# TASK LIST
**1.** In the duck domestication passage below, which software based on haplotypes was used to detect gene flow?
**2.** Retype part of the duck domestication passage below word for word. Begin at the words "In this study, to" and stop after "and Chinese populations.".
━━ EXTRACTED TEXT ━━
Southeast Asia, especially the southern part of China, is the core area of the domestication of ducks, and the history of domestic ducks in these areas covers more than 2000 years [3]. Studies have shown that there is a high degree of genetic diversity in the center of domestication of animals [60]. The lower LD values and higher genetic diversity of the Chinese populations compared to the Southeast/South Asian populations support the evidence that the southern part of China may be the core area of the domestication of ducks. Of course, gene flow that occurred between Chinese and Southeast/South Asian ducks and artificial selection should be accounted for, because they can impact the levels of diversity.

Detecting population admixture using multiple methods

In this study, to detect gene flow, we combined multiple methods, including Admixture, f3-statistics, Treemix, and D-statistics based on allele frequencies, and the Globetrotter software based on haplotypes. Admixture and Treemix analyses revealed extensive gene flow within Chinese domestic populations and between Chinese wild and domestic populations, which is consistent with previous reports [6, 14]. Remarkably, the various methods used identified extensive gene flow in the Southeast/South Asian and Chinese populations.

The Guangxi population showed significant gene flow with Southeast/South Asian populations, which is highly consistent with the Admixture and D-statistics analyses. Furthermore, we identified a genomic region that has a high probability of gene flow between the Guangxi and Southeast/South Asian populations based on different statistical approaches (fd, dxy, FST and Chromopainter). Further verification revealed that this region is the product of gene flow rather than a shared ancestral polymorphism, in accordance with the theoretical expectation that gene flow reduces dxy in the target regions, while shared ancestry does not [61].
━━━
━━ PROVIDED MATERIAL ━━
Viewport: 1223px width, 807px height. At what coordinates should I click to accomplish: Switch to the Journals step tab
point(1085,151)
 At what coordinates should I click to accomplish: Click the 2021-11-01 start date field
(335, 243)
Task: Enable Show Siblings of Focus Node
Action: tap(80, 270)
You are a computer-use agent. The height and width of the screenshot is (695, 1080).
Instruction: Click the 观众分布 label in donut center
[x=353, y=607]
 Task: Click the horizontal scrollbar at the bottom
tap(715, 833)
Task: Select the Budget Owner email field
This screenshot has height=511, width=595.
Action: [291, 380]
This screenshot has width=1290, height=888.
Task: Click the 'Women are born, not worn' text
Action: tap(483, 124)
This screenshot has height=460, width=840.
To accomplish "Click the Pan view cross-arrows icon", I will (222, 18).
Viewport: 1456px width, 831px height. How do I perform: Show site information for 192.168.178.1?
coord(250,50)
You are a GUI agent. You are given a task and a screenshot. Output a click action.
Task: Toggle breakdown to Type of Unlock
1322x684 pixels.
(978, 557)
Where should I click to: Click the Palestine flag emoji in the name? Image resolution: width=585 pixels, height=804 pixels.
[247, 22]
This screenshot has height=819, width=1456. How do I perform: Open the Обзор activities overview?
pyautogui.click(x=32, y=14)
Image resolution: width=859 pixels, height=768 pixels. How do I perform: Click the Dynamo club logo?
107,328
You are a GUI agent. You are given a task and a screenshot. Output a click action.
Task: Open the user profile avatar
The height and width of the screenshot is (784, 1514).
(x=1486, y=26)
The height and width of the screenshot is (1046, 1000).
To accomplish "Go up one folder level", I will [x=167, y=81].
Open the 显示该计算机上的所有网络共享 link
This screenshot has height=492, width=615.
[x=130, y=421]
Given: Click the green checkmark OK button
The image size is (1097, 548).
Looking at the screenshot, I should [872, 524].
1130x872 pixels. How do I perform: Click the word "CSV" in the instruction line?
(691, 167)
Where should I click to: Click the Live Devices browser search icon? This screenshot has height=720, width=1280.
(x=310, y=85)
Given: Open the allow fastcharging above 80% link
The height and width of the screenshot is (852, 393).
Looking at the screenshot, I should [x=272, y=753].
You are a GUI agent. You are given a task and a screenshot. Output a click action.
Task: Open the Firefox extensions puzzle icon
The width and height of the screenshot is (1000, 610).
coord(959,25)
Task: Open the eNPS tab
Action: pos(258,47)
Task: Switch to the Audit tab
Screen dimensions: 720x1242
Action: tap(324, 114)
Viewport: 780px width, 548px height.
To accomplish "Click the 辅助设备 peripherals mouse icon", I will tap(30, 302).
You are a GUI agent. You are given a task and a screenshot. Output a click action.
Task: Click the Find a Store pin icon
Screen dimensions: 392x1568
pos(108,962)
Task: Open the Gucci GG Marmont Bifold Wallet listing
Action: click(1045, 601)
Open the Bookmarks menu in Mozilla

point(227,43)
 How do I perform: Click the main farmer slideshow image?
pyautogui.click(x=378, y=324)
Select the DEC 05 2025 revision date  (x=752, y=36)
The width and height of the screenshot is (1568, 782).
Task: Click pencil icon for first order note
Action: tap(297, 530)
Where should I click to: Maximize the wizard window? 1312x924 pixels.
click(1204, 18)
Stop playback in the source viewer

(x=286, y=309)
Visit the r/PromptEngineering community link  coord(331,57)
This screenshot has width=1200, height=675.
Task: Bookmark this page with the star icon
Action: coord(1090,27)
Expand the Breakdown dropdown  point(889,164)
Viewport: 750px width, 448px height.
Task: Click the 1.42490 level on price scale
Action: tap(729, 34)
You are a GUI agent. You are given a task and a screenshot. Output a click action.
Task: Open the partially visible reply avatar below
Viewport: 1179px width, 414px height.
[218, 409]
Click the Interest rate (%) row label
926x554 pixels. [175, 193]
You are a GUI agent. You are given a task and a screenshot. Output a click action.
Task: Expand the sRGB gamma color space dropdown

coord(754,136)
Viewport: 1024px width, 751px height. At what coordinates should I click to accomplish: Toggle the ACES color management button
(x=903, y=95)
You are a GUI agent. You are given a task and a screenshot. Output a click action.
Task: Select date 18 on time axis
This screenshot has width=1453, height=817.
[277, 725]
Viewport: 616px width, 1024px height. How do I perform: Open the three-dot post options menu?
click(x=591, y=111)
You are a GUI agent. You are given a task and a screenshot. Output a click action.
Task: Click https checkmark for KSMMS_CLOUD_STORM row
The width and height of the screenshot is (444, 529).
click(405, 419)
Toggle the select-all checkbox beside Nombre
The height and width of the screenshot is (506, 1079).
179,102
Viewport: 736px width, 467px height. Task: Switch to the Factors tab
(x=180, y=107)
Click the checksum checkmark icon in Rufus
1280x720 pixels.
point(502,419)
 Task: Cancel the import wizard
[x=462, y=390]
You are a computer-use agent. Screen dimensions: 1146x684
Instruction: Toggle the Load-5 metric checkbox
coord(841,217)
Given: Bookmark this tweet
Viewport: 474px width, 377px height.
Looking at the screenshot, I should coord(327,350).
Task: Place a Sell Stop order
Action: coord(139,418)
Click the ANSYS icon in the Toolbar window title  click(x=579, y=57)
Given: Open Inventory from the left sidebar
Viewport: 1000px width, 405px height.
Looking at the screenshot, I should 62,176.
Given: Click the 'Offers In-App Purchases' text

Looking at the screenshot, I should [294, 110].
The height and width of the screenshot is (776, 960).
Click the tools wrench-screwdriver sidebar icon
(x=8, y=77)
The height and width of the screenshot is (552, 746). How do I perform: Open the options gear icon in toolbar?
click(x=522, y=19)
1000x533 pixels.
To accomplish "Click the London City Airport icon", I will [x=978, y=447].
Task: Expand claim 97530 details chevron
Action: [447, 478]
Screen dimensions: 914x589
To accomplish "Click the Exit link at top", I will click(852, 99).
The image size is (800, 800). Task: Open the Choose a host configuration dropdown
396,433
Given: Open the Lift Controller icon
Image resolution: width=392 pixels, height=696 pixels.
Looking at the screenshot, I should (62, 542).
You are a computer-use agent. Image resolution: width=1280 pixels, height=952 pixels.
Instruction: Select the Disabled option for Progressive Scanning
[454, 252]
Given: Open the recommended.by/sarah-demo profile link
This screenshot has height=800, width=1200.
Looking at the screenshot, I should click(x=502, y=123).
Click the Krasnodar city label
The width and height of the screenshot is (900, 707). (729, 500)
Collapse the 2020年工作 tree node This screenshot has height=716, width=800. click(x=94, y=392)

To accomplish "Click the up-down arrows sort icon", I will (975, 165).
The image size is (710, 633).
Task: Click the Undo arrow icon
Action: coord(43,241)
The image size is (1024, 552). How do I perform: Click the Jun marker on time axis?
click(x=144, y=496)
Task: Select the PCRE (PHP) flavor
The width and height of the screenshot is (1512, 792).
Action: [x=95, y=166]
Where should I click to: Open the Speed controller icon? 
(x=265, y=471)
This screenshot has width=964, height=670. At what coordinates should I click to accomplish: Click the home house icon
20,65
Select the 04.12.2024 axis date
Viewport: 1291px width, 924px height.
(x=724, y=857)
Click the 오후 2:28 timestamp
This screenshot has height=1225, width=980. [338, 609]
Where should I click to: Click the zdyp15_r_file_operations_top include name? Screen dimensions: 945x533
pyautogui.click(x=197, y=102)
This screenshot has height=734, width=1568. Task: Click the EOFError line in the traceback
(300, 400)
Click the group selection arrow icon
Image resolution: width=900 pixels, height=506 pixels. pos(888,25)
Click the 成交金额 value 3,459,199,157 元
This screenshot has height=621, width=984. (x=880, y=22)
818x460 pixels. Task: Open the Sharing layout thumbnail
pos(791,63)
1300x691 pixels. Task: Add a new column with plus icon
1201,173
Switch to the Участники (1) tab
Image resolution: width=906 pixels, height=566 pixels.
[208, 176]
━━━
# ANSWERS BY TASK
**1.** The Globetrotter software.

**2.**
In this study, to detect gene flow, we combined multiple methods, including Admixture, f3-statistics, Treemix, and D-statistics based on allele frequencies, and the Globetrotter software based on haplotypes. Admixture and Treemix analyses revealed extensive gene flow within Chinese domestic populations and between Chinese wild and domestic populations, which is consistent with previous reports [6, 14]. Remarkably, the various methods used identified extensive gene flow in the Southeast/South Asian and Chinese populations.